+The Rev. Francis. Effingham Lawrence is my wife’s second cousin four times removed. He was a High Church Episcopal clergyman who lived from 1827-1879. He died unmarried at the age of 53. From 1839 to his death he was assistant and then rector of the Church of the Holy Communion in Manhattan.
The Rev. Henry C Potter, the rector of Grace Church, preached at Lawrence’s funeral service on November 2, 1889. In it he made some remarks which are immediately relevant to the thesis of my book Meek or Macho?
[Dr. Lawrence] was essentially a manly man. “I am a man,” said a clergyman in my hearing not long ago upon a public platform, “even though I do wear a cassock.” Unfortunately, not all those who wear a cassock can say so as truly as could Dr. Lawrence. He never forgot that he was a Priest in the Church of God, but that consciousness did not make him effeminate.
Lawrence, as we shall see, was a proponent of Anglo-Catholicism and of a Catholic liturgy.

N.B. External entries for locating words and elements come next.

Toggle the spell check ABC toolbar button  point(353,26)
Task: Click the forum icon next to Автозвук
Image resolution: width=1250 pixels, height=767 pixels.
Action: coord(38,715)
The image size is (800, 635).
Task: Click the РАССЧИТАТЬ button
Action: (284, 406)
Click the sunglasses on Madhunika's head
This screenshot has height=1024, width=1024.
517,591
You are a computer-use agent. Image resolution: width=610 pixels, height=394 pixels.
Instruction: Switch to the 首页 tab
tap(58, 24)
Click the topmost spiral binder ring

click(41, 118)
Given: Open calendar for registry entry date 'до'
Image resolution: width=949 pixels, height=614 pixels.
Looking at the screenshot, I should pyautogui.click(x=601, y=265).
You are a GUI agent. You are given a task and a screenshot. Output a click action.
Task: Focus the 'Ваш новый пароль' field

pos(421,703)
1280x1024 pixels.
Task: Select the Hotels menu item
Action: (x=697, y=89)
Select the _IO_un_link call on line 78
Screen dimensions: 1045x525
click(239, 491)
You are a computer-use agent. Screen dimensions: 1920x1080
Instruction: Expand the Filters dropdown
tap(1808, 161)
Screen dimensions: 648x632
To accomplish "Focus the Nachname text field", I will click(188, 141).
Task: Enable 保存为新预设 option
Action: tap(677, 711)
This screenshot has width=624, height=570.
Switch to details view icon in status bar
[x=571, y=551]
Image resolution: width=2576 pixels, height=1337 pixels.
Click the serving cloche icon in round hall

The masculinity of Anglo-Catholics was frequently questioned because some were celibate and fussy about ritual. “Effeminate fanatics” and “womanish men” were some of the milder criticisms of these “not conspicuously virile men.” Punch observed in “Parsons in Petticoats” that “reverend gentlemen ‘of extreme High Church proclivities’ are very fond of dressing like ladies.”
The “cassock’ that Potter mentions was regarded by many as a sign of questionable masculinity. In France bishops required priests to wear the soutane (the cassock); men called it the jupon (skirt), and the clerics who wore it, les enjuponées (the skirted ones). In 1870 the newspaper Patriote wrote of seminarians: “let them have the courage to take off their robe, that it can be seen underneath if they are men or if they are hermaphrodites.”
An unmarried, Catholicizing Episcopal priest like Frances Effingham Lawrence could easily have his masculinity questioned, and that is why Potter emphasized that Lawrence was masculine.